Abstract
In the second half of the 20th century, one of the central themes of developmental physiology was the problem of "high resistance of newborn mammals to oxygen insufficiency." Several leading laboratories at the time studied the question. The article presents the main experimental results of the author's research group, which could also inspire the current research.
An extensive series of experiments on rat pups has indicated the existence of a very effective mechanism that allows newborn mammals to withstand a lack of oxygen. The basis of survival in a hypoxic environment (in a state of oxygen emergency) is the ability of immature tissue (undifferentiated and not yet adjusted to homeostatic conditions in the current absence of regulatory mechanisms), to reduce the body's dependence on oxidative processes.

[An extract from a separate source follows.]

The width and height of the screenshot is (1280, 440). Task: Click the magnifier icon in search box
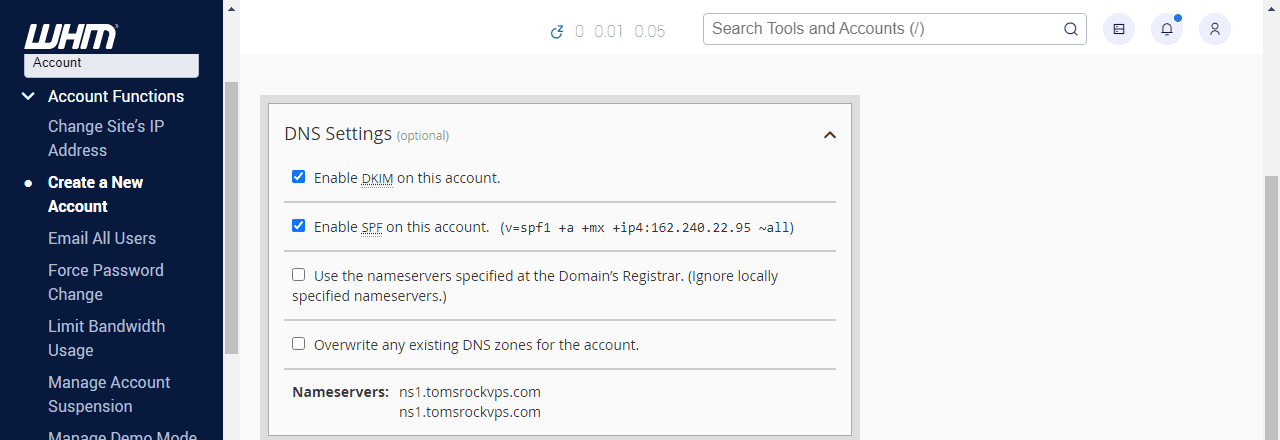1070,29
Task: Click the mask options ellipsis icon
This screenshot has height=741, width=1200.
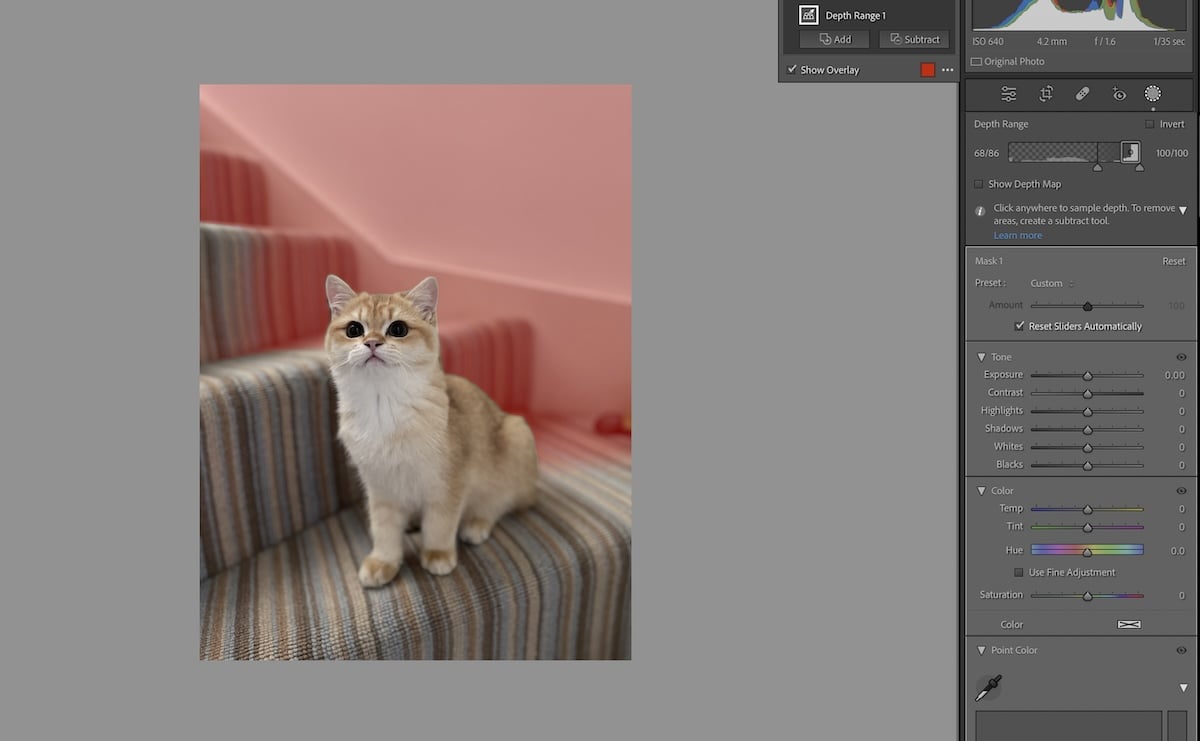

In the immature organism, consumption depends on environmental conditions, where the supply of oxygen determines the degree of its utilization. One of the mechanisms of resistance of the newborn brain to hypoxia could be the increased efficiency of phosphorylation, i.e. the association of oxidative processes with the processes of ATP production, which was observed both at the level of brain tissue homogenate and at the level of mitochondria.
Oxygen deficiency in experimental conditions in rats, but also in parallel observations in human neonates, led to an increase in the proportion of PUFA omega-3. This could be interpreted as a lipogenetic process carried out by elongation and accompanied by desaturation processes in a number of PUFA omega-3 fatty acids.